Je suis en désaccord avec cette formule. Sur le plan religieux, spirituel et divin, il est extrêmement important de ne pas prendre notre « moi » en tant que référence, mais il convient de s’effacer derrière Dieu, sa Parole, la Tradition et le Magistère de l’Eglise. Il n’est dit nulle part dans les Ecritures saintes que les juifs deviendront des « juifs accomplis ». Ni de la part des prophètes, ni de la part du Christ, ni dans les épîtres. Les termes utilisés seront « repentez-vous, convertissez-vous ». Dans le prologue de saint Jean, il est écrit : « A tous ceux qui l’ont reçu, il a donné le pouvoir d’être enfants de Dieu. » Il est bien dit « tous », et non seulement les juifs. Et nous devenons enfant de Dieu, et non « juif accompli ». Donc je propose à certaines personnes de bien s’imprégner des Ecritures avant de répéter cette formule du cardinal Lustiger, que je respecte beaucoup par ailleurs, et d’en faire une vérité universelle.

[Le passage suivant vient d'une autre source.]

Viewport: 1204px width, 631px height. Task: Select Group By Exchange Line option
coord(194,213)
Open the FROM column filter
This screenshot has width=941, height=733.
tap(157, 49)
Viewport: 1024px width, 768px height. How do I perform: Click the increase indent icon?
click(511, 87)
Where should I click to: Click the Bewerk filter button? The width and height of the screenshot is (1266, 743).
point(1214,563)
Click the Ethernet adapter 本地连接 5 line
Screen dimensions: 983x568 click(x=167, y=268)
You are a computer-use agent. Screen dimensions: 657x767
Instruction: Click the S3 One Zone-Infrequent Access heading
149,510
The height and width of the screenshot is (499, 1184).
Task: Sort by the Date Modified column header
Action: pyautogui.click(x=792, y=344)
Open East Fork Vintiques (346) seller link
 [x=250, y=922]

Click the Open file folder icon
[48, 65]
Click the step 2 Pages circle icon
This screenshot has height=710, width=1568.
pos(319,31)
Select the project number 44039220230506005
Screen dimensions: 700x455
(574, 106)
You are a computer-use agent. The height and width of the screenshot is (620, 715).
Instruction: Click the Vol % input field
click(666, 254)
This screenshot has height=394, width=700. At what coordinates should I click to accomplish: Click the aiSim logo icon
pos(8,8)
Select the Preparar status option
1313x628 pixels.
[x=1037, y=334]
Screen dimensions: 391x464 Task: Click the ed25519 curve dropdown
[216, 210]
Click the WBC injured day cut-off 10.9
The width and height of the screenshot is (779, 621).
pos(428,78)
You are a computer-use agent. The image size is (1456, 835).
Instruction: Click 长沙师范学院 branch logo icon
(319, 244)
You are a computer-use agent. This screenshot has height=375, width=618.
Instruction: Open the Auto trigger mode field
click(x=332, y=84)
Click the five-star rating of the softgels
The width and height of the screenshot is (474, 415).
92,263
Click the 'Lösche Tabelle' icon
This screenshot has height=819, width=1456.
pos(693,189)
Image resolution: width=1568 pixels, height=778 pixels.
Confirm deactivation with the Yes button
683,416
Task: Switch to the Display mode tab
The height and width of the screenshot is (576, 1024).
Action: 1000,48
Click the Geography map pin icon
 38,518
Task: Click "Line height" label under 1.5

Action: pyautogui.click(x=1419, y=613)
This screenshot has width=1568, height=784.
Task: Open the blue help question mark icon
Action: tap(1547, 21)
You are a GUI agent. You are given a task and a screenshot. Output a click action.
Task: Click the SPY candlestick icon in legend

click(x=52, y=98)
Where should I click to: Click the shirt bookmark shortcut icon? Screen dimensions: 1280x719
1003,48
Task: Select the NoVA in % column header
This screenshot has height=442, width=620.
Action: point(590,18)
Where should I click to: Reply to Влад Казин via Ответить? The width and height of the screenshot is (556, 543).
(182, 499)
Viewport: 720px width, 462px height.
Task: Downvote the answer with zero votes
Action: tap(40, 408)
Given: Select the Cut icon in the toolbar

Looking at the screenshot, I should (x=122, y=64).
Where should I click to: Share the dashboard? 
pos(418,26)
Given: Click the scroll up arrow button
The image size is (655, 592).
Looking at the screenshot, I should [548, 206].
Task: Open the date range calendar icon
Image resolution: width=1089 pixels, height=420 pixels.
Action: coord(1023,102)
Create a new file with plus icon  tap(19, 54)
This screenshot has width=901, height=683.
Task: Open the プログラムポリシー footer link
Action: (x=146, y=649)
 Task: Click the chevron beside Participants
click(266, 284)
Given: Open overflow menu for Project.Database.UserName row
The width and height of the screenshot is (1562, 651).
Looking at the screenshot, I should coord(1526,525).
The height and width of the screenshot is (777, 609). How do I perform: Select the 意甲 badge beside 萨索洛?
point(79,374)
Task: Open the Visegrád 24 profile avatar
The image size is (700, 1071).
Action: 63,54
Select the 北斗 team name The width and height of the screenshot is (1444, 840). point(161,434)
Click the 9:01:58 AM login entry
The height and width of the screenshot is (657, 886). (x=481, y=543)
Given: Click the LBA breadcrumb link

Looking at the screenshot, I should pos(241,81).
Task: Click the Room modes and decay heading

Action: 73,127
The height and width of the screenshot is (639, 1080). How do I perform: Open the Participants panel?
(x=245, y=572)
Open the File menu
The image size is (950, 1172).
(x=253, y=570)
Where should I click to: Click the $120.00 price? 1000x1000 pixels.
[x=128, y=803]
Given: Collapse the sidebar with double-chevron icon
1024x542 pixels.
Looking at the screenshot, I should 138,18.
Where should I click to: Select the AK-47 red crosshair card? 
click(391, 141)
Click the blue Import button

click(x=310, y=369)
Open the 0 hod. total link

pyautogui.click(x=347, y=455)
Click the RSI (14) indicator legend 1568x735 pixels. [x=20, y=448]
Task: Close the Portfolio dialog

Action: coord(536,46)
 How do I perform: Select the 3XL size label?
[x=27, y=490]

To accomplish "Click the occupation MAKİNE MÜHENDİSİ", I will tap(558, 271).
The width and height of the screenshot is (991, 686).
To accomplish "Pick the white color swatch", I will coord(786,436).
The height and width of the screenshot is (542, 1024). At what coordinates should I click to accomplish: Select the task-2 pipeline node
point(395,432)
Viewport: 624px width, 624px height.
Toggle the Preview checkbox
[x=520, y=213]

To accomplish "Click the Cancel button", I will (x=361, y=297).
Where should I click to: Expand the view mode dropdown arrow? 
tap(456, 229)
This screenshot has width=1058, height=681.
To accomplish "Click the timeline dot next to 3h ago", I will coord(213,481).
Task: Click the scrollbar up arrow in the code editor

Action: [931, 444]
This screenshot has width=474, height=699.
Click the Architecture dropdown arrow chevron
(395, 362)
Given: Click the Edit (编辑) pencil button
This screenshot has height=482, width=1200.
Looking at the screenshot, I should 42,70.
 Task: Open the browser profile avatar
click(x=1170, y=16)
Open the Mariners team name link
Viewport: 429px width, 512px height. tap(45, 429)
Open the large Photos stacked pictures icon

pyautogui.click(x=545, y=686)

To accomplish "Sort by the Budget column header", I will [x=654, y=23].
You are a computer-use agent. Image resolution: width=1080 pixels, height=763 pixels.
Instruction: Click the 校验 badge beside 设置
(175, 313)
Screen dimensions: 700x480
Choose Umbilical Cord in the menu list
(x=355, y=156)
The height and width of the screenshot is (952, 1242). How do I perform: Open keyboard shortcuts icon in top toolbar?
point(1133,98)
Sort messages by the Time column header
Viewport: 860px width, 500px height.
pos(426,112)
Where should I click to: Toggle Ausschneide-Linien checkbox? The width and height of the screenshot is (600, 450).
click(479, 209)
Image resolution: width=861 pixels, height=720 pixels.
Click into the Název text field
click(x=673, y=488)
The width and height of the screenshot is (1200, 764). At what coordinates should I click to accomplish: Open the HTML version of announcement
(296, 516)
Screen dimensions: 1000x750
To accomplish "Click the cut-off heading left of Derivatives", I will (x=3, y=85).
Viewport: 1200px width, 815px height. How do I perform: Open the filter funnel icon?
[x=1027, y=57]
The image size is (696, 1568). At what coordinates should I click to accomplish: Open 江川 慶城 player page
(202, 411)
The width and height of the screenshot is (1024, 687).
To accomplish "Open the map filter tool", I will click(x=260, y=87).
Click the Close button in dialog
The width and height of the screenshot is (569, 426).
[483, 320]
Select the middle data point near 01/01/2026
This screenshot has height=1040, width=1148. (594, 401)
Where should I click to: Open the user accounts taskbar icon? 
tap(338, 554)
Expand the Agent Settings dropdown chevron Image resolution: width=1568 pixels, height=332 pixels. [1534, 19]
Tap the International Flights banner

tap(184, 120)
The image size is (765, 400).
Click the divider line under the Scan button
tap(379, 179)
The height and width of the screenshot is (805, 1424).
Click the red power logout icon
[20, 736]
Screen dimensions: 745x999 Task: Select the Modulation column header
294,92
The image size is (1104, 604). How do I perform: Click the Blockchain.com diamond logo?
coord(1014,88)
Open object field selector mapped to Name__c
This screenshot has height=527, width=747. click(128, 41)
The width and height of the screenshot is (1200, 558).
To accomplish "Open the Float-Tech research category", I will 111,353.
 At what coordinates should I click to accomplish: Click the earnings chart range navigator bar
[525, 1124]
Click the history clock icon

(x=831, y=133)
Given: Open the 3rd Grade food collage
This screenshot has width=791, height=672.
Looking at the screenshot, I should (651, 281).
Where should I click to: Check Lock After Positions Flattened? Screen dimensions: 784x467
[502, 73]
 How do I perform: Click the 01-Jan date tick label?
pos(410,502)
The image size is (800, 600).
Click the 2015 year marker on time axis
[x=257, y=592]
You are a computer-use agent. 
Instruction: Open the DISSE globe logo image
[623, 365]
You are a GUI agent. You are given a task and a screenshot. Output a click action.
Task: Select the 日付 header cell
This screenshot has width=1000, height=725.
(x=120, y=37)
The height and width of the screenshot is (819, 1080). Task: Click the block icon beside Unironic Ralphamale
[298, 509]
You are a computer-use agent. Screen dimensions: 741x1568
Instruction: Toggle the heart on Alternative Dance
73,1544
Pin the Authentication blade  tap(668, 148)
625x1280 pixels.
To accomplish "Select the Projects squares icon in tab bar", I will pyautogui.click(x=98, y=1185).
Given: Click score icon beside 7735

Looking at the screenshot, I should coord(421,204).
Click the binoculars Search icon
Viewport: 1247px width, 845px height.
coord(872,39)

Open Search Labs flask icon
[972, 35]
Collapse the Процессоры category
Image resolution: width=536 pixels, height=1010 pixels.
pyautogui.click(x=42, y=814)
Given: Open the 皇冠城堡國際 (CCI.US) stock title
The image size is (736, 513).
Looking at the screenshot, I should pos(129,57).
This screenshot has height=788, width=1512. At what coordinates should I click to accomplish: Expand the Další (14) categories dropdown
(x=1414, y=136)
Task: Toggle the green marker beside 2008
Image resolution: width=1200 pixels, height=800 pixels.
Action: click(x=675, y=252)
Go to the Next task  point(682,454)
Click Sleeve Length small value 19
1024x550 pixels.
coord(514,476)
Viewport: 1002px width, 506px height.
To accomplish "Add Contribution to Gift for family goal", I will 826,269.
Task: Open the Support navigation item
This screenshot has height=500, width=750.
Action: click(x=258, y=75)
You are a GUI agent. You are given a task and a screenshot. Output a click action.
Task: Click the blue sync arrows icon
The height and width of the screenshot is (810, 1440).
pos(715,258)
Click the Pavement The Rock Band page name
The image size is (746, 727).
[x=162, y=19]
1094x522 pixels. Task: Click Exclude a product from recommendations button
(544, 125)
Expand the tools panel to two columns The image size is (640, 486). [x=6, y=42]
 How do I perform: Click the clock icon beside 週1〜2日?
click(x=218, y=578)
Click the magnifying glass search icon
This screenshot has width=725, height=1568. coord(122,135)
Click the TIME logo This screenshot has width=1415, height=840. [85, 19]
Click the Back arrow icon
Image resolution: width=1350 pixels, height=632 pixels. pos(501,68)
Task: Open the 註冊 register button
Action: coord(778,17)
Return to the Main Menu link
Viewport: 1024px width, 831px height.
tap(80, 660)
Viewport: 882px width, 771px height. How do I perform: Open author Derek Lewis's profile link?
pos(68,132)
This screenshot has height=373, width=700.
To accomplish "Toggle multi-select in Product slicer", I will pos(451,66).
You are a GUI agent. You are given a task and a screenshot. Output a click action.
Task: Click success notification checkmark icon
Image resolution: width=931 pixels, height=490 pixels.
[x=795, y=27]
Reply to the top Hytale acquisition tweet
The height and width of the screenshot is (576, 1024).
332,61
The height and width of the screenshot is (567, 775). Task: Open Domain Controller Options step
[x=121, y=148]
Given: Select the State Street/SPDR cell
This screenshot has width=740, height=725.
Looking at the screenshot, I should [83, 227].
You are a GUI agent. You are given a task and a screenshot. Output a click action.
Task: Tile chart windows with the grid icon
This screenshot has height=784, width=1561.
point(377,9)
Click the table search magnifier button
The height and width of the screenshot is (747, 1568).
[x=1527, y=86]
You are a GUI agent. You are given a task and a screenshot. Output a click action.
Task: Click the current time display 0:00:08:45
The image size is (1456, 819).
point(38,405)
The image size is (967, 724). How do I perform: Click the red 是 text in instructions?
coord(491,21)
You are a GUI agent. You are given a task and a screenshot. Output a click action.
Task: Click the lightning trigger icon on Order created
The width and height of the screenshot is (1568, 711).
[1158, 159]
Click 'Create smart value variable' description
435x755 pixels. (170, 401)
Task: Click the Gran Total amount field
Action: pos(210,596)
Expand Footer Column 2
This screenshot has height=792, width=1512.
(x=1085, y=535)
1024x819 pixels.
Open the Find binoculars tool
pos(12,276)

« Il vaut mieux pour les juifs que leur destinée ne soit pas de se fondre dans des conversions qui les fassent disparaître, pire que d’autres ont essayé de le faire. » Cela sonnerait « la fin du peuple de Moïse ». Comment analysez-vous cette affirmation de Jean-Pierre Elkabbach en réponse à Véronique Lévy ?
Ces propos sont très graves, ne font pas honneur à l’intelligence, mais expriment une émotion. Je propose quelques questions à M. Jean-Pierre Elkabbach que je soumets à sa méditation. Savez-vous ce que certains grands rabbins aux Etats-Unis ont dit pendant la guerre sur l’attitude des juifs américains qui étaient indifférents à la souffrance des juifs d’Europe ? Savez-vous que les rabbins aux Etats-Unis estiment que lorsque des juifs s’assimilent et se marient avec des non-juives, il y a une disparition du peuple juif par le juif lui-même ? Savez-vous combien des juifs se sont assimilés et donc ont disparu totalement de leur judaïsme par rapport aux juifs qui se sont convertis au catholicisme ? Connaissez-vous Edith Stein, morte dans un camp en tant que juive convertie, devenue depuis sainte Thérèse-Bénédicte de la Croix ? Savez-vous qu’Hitler ne faisait pas de différence entre les juifs et les juifs convertis, distinction que vous vous autorisez ?
Je pensais que l’influence du cardinal Lustiger avait pu apporter certaines choses aux regards du juif sur la conversion au catholicisme, et je m’aperçois qu’à travers les propos de Jean-Pierre Elkabbach il n’en est rien !
Subissez-vous vous aussi l’incompréhension, voire le mépris, de vos anciens coreligionnaires ?
Au début de ma conversion, oui, mais pas de tout le monde. Maintenant il y a un silence total de leur part, et il arrive même que certains amis me disent bonjour avec un sourire quand on se voit. Vous n’allez peut-être pas le croire, mais je reçois beaucoup plus de mépris et d’incompréhension de certains évêques, prêtres et d’autres personnes qui sont dans le dialogue judéo-chrétien. […]"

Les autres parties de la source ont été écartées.